Наши верховые товарищи опять уехали вперед. Выйдя из леса на долину, я заметил с обеих сторон возвышенности. Мой пеший спутник показал мне герцеговинскую границу, обозначенную горным хребтом и отделявшую Старый Влах от Герцеговины.

Я спросил, какими местами пролегает граница?

— Сама дорога, — отвечал кмет, — служит естественною границей между обеими областями. Правая ее сторона до самой Новой Вароши — герцеговинская, а левая — старовлашская. На горе, которую мы прошли, есть также камни, служащие межевыми знаками. У нас считается большим грехом трогать или перемещать пограничные знаки, как могильные камни. Из здешних христиан и магометан никто не решится на такое преступное дело. Народ говорит, что следует отрубить руку тому, кто сдвинет камень или срубит дерево, служащие знаком на границе.

Я не видал, как прошло время в разговоре. Наши верховые товарищи, приближаясь к городу, остановились на дороге и поджидали нас.

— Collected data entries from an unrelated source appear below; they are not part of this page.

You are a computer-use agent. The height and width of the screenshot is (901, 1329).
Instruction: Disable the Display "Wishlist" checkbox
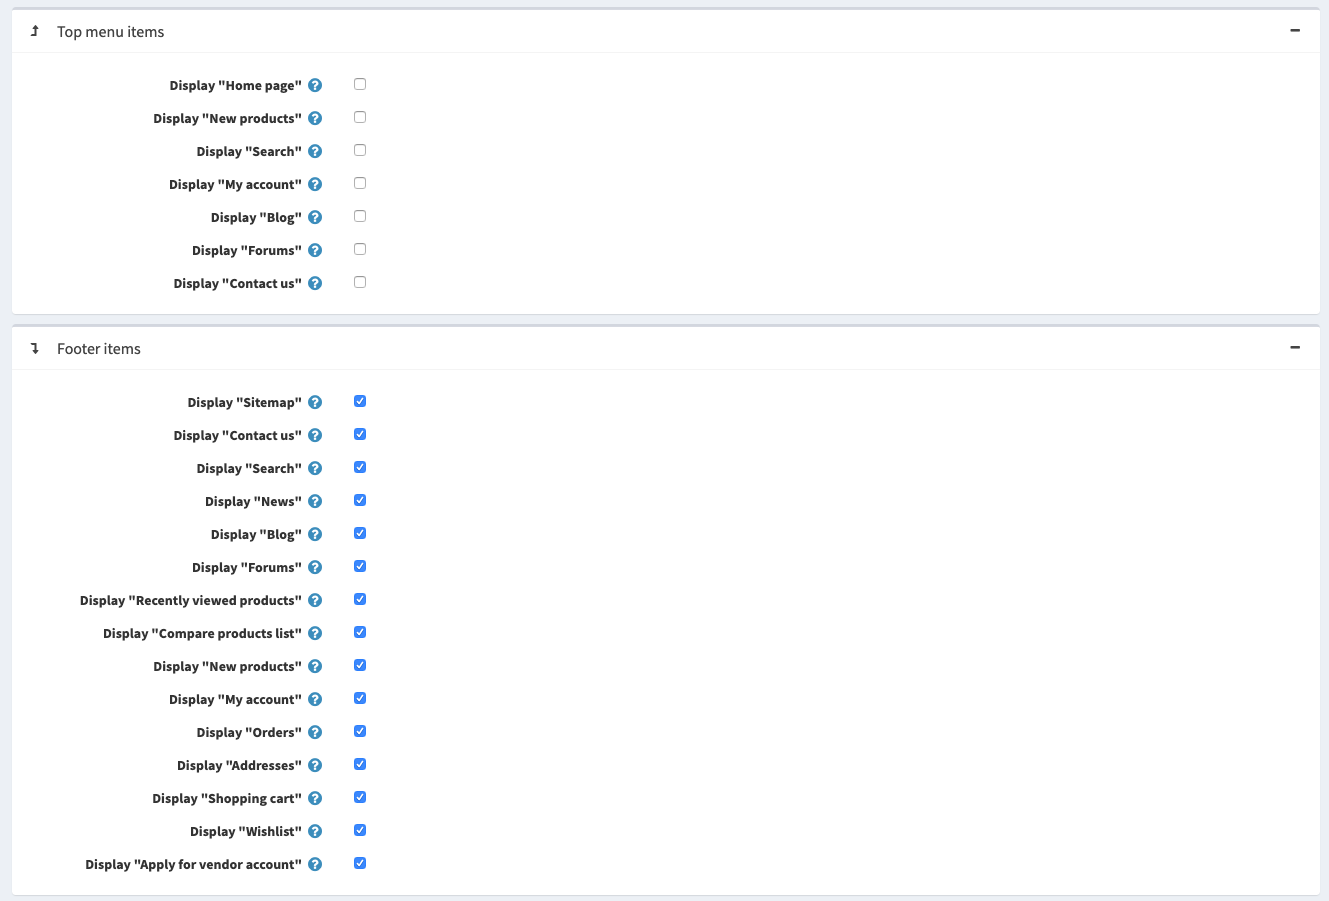point(360,830)
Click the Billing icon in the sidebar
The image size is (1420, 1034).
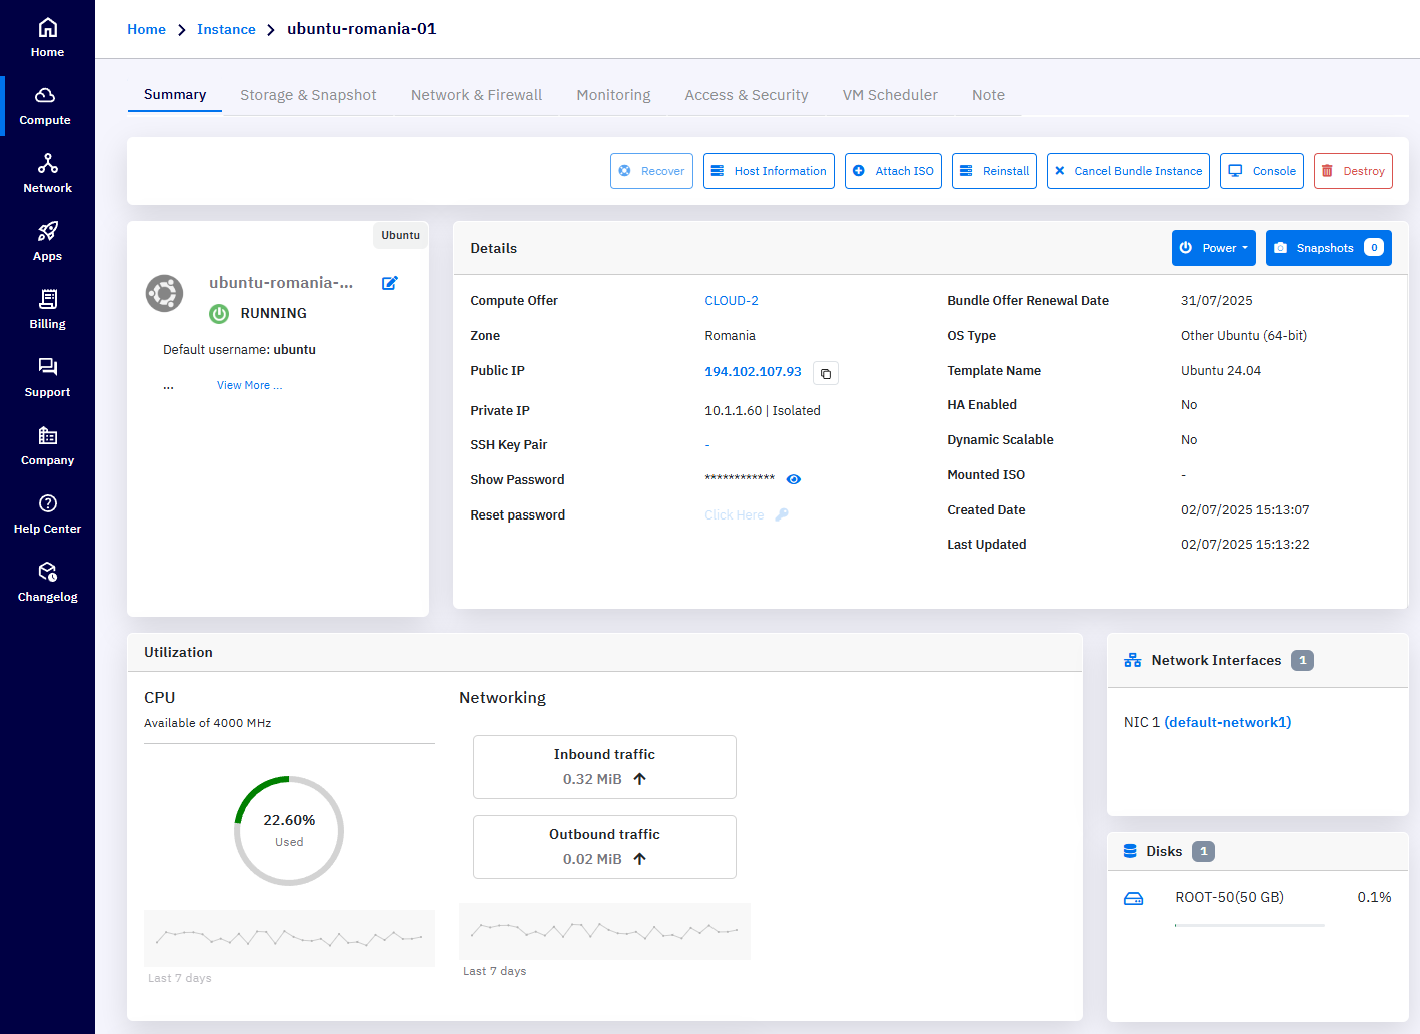(46, 308)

Когда мы подошли, Макарий остановился, простился с дорожными приятелями и велел мне следовать за ним. Мы повернули к какому-то маленькому домику; оттуда выбежал мальчик, поцеловал руку монаха и взял его коня. За ним вышел молодей парень и тоже хотел поцеловать руку, но [173] Макарий не допустил его до этого. После приветствия он стал снимать с лошади багаж и обратился к нам с приглашением войти в комнату; но калугер не трогался с места до тех пор, пока услужливый парень не снял и не разобрал всех вещей. После того мы пошли за ним и очутились в убогой комнатке, обмазанной смесью из глины и белой извести. Все ее убранство состояло из двух маленьких стульев, стоявших по углам. Молодой человек суетился изо всех сил, чтобы нам угодить, притащил кой-какие подушки, два коврика и сено, разостлал все это на полу, и мы сели отдохнуть. Я порядочно устал и промок до костей от дождя. Молодой хозяин о чем-то хлопотал в своей кухне; я позвал его и дал денег купить мне табаку и чего-нибудь съестного, но он не взял их, вышел и через несколько минут принес мне табаку, чашку горячего черного кофе и хлеба. Во всю свою жизнь я, кажется, не выпил с таким удовольствием кофе и не съел куска хлеба, как теперь. Немного согревшись, я закурил свою маленькую трубку. Макарий между тем куда-то отлучился. Мне скучно стало сидеть одному и молчать; я кликнул опять хозяина, чтобы поболтать с ним, но он все что-то мешкал и возился в своей кухне, наконец, решился войти ко мне. Из расспросов оказалось, что он учитель в здешней местности, а убогий домик – школа.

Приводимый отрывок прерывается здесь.